Work task >> Take the entries below and print only the lines from the one with "Task: Switch to the Elements tab" through the one with "Given: Open the Widgets submenu item", exactly as they stand, both ends included.

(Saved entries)
--------------------------------------------------

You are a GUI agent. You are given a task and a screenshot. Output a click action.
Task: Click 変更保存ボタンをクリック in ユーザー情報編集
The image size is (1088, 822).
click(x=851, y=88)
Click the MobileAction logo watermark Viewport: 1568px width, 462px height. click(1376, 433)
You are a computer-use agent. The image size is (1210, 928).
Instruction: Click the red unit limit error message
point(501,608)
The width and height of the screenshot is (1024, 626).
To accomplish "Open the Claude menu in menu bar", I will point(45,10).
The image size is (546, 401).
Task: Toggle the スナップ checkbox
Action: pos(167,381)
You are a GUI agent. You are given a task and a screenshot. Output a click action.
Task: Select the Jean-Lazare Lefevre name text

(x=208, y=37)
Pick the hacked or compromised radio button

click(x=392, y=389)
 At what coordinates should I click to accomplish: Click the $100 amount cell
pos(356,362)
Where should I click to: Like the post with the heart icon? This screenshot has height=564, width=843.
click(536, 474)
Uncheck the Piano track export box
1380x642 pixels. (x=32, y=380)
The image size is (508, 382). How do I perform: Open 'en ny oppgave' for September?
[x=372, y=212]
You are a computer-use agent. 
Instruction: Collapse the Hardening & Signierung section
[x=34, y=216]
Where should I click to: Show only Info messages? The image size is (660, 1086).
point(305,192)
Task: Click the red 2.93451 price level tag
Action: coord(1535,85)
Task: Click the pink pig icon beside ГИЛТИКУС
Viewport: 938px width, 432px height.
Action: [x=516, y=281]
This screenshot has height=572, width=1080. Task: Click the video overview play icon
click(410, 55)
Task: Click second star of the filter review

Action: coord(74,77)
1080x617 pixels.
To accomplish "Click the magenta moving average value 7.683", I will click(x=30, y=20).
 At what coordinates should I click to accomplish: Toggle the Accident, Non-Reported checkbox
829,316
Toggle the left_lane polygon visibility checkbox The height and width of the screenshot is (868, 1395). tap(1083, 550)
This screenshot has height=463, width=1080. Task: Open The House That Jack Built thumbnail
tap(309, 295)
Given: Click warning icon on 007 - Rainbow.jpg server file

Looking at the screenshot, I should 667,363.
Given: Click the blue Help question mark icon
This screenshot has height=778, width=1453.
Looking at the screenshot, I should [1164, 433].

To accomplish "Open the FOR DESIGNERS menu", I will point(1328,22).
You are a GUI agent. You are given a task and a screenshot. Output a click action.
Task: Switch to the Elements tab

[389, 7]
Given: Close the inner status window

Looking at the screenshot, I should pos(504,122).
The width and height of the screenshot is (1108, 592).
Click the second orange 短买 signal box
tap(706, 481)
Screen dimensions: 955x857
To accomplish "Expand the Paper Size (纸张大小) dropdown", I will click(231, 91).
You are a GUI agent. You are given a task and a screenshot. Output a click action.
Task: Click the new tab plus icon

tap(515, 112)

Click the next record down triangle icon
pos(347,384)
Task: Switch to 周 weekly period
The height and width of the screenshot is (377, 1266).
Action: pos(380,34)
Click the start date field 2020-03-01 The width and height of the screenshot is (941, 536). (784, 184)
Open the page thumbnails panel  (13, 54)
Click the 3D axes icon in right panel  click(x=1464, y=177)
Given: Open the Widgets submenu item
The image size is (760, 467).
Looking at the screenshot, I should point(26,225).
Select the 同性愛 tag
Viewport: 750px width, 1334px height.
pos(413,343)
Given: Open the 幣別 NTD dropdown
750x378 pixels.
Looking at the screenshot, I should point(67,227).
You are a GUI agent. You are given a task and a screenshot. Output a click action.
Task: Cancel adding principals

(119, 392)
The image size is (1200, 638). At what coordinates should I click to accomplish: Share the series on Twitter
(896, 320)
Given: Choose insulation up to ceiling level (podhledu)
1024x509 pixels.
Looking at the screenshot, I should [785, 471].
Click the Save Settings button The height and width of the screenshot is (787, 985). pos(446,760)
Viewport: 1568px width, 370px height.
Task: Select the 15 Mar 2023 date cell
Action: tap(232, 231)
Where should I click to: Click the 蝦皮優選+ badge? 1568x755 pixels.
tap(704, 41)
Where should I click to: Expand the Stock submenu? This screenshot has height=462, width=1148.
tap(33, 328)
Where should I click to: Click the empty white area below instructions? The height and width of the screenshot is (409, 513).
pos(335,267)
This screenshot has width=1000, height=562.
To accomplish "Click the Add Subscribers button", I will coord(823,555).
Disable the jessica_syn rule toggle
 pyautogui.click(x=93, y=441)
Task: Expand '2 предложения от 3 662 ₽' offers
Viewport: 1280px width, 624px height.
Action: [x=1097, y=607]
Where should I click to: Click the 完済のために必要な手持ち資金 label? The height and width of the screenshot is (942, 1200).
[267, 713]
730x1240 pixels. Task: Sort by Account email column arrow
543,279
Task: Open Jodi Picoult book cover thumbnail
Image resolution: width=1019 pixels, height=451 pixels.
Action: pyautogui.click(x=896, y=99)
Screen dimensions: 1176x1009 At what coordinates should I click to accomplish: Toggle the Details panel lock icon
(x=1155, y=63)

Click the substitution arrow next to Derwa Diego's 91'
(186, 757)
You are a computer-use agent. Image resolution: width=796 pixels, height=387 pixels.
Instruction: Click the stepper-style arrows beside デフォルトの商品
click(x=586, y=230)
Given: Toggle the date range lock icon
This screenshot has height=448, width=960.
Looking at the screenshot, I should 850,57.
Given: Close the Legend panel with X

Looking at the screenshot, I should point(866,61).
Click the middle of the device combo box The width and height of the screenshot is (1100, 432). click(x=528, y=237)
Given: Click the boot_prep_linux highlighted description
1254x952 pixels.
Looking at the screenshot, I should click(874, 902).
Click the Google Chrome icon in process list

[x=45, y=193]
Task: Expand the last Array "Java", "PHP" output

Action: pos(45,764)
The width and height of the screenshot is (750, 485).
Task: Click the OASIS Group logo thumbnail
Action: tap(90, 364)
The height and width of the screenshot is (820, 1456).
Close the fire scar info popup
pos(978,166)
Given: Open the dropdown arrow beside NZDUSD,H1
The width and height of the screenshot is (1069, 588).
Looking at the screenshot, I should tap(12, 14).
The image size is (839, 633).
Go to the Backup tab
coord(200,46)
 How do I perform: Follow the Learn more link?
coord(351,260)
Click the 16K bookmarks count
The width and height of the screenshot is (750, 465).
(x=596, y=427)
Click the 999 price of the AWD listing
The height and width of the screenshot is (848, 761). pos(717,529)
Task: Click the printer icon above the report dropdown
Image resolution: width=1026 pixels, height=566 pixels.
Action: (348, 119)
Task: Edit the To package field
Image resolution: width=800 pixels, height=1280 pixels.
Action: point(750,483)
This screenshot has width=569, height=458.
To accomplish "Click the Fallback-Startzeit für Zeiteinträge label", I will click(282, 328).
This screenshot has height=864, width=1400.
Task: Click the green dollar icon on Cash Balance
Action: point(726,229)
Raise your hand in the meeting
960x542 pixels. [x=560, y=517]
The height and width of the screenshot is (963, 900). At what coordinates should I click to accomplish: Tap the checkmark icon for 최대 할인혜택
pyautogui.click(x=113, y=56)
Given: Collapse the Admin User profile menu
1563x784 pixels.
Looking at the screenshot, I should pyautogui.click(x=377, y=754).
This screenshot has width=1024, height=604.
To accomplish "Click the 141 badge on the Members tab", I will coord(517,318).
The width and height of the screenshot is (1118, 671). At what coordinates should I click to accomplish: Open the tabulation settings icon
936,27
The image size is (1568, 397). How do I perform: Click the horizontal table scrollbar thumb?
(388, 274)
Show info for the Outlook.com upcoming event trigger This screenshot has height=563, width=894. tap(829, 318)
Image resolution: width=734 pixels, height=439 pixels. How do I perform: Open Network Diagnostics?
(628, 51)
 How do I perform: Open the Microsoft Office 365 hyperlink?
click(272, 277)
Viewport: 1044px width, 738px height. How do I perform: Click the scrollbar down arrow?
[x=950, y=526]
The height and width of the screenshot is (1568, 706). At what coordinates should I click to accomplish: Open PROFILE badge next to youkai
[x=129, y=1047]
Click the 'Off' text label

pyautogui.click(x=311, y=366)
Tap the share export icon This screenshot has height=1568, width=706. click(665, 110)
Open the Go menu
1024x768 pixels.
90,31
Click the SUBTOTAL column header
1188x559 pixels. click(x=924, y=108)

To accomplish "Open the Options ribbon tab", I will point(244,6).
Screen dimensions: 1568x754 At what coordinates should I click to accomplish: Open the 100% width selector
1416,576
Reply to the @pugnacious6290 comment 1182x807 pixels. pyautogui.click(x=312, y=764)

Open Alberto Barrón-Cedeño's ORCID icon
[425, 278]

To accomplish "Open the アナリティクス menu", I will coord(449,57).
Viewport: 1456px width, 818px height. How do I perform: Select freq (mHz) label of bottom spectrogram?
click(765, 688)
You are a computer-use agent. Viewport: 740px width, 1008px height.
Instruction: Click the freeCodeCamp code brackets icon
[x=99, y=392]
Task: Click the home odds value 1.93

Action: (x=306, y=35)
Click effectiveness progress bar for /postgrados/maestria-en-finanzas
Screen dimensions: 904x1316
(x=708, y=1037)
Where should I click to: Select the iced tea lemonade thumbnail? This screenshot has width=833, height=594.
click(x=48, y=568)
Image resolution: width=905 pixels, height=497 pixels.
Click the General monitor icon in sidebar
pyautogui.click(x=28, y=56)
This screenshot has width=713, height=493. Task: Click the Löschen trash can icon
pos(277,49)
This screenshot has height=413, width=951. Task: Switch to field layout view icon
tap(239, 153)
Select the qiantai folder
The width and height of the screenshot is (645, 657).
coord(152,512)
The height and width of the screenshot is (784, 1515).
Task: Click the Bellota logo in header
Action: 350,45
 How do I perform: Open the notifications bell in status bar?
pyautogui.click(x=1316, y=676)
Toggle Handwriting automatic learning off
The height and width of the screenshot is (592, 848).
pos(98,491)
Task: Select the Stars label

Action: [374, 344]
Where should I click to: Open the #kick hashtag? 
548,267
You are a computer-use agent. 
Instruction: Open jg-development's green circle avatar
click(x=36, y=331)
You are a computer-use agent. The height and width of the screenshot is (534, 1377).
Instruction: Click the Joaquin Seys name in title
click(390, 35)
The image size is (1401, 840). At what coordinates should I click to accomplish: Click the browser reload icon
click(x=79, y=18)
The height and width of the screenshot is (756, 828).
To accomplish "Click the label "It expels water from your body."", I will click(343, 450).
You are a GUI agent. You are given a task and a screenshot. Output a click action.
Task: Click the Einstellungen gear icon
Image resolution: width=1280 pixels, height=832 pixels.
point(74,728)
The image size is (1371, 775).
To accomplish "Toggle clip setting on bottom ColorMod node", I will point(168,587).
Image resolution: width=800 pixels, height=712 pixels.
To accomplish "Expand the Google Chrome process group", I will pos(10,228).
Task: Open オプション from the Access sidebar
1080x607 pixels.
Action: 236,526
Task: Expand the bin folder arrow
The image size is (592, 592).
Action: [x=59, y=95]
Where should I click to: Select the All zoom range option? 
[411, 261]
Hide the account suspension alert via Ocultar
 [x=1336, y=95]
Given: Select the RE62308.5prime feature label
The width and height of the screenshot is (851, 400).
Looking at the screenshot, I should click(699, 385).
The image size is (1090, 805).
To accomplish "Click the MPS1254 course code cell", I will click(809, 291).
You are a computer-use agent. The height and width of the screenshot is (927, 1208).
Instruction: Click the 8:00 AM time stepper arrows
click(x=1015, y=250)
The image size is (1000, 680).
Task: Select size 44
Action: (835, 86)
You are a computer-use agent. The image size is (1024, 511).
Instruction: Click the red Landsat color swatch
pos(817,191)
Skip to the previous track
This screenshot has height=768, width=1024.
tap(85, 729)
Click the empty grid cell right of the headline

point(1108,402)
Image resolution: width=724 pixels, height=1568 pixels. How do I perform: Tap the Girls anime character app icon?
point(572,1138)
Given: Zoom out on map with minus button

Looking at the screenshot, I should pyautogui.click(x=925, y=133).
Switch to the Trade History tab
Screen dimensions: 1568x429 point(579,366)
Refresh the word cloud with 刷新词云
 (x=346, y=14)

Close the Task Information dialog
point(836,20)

--------------------------------------------------

Response >>
Task: Switch to the Elements tab

[389, 7]
Given: Close the inner status window

Looking at the screenshot, I should pos(504,122).
The width and height of the screenshot is (1108, 592).
Click the second orange 短买 signal box
tap(706, 481)
Screen dimensions: 955x857
To accomplish "Expand the Paper Size (纸张大小) dropdown", I will click(231, 91).
You are a GUI agent. You are given a task and a screenshot. Output a click action.
Task: Click the new tab plus icon

tap(515, 112)

Click the next record down triangle icon
pos(347,384)
Task: Switch to 周 weekly period
The height and width of the screenshot is (377, 1266).
Action: pos(380,34)
Click the start date field 2020-03-01 The width and height of the screenshot is (941, 536). (784, 184)
Open the page thumbnails panel  (13, 54)
Click the 3D axes icon in right panel  click(x=1464, y=177)
Given: Open the Widgets submenu item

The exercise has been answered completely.